Further up, the sidewalk widened to a road, so I again turned off into smaller paths, and came across some wonderful examples of the villas and small mansions that the diplomats had built. Some were in great shape, others in varying states of decay, but all were striking, particularly in a setting that was so tropical, with hanging vines, fichus trees and bougainvillea.
I stopped into an inviting small restaurant called Judy's Cafe and looked at the menu. I had not changed much money that morning and knew I'd need some for the ferry ride back. I looked at the menu, and pumpkin soup seemed like it might be in my price range; if the ferry didn't cost too much, I could get it.
I asked the woman behind the counter if she knew how much the ferry cost. I counted up what I had and was about 28 cents short of being able to get the soup. The counterwoman figured out what I was doing, and told me not to worry, I could have the soup for four yuan off.
(She must have thought I was a real charity case -- as I rose to leave, she motioned for me to sit, and brought me a cup of coffee. "Free," she said.)
Fortified by what turned out to be very strong coffee, I headed up to see if I could find a good vantage point for photos (there is a fee to get to the very highest point -- not expensive, but a multiple of what I had paid for the pumpkin soup). My Chinese map did come in handy on the way down.
As I headed back to the ferry, I saw a woman sitting by the side of the path who, in her turban and robe, appeared to be from an ethnic minority group. She was selling silver jewelry from a basket.
At that moment it occurred to me that my wife might not appreciate the deck of cards featuring Mao Ze Dong with foreign leaders as much as I did as a remembrance from Gulangyu. Time was running short, so I hastened down to one of the ATMs near the ferry, withdrew some cash and went back to find the woman selling jewelry. In her basket were a pair of earrings I hope my wife will like more than a deck of cards.
On the way back to the ferry, I passed a bakery. I had some money left over and remembered that Fujian cakes and cookies are especially well-regarded. I'm not sure the map's translator really captured them well, but here's what he had to say about them: "Bread crust pastry foot massage oil, under appropriate. Bake, do not walk in the red cooked oil. So, lemon peel sweet fillings icy foot."

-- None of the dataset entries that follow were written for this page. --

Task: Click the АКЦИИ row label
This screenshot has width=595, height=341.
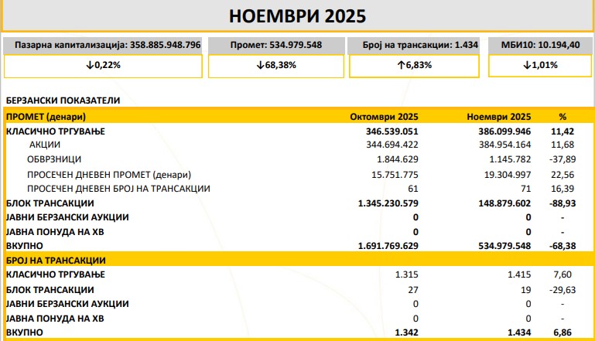Action: coord(45,145)
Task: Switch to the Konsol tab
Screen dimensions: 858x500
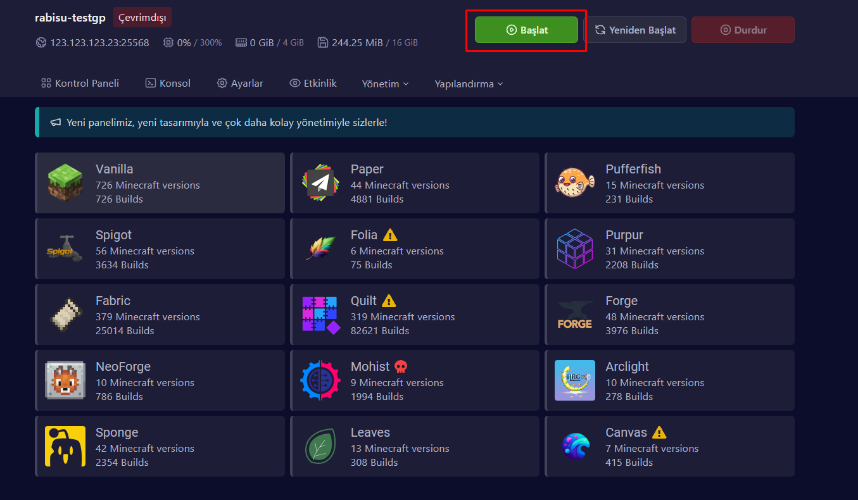Action: click(168, 84)
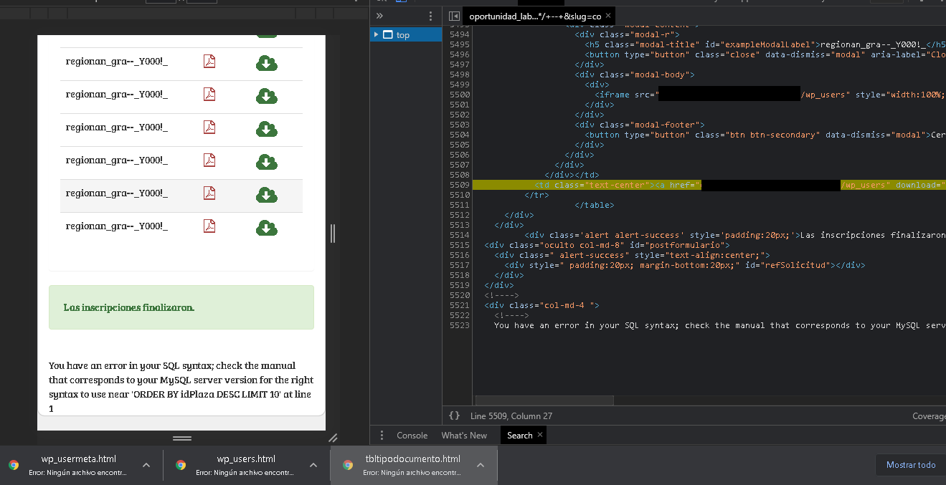Switch to the What's New tab
Viewport: 946px width, 485px height.
click(x=464, y=436)
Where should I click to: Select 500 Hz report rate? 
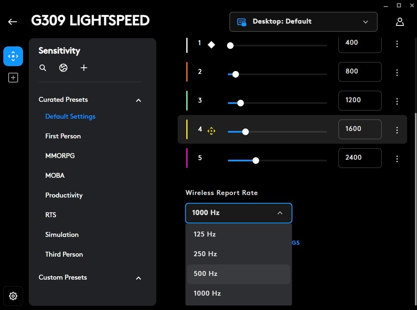(239, 274)
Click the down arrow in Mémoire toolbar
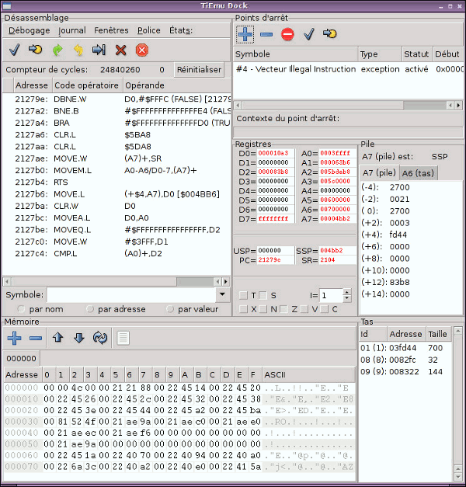466x487 pixels. click(x=78, y=338)
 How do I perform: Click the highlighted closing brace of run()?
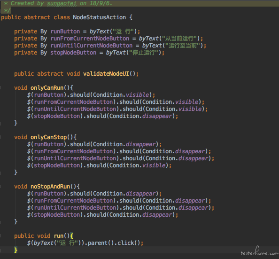pyautogui.click(x=16, y=250)
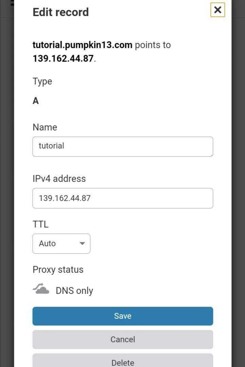Focus the IPv4 address input field
This screenshot has height=367, width=245.
[123, 198]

(That description tempted me almost as much as what was written about the local shredded dried meat, described thus: "Pork, clouds, no more to his mouth, and chew soft, sweet. Full bulk chemical but meat is still to meet the saliva, already became paste. Therefore, people often use them to give children. But it is different.")

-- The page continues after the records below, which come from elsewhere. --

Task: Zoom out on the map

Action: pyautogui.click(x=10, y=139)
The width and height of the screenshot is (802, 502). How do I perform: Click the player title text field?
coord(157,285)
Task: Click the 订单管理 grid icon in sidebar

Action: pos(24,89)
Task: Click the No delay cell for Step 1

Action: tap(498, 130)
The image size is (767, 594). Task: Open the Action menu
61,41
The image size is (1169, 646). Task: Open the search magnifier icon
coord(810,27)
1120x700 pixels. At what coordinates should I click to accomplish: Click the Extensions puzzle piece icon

I bought a box of the small cakes to bring back to members of the Quest's crew who had been especially helpful. Both the Chinese bus driver who took me back through Xiamen and the immigration officials who cleared me at the passenger terminal saw the bakery box and told me that I had made a very good choice (as ultimately did members of the Quest's crew; if the cakes really had foot massage oil in the pastry, no one complained).
I have probably spent a total of more than three months in China over the years, and I have to say that I have never been to a place where the people were friendlier, the architecture better preserved or the vibe as relaxed. I could have spent a lot more time there.
The Quest's hotel director, Philip Herbert, later told me he always stands at the gangway as guests return from a port, to hear what they have to say about the destination. Those who spent their time in Xiamen, he said, were also impressed. He considered the choice of this new port of call to be a complete success.
Or, to again quote the map, "Is more beautiful, the humane amorous feelings here. Here can enjoy plenty of material world."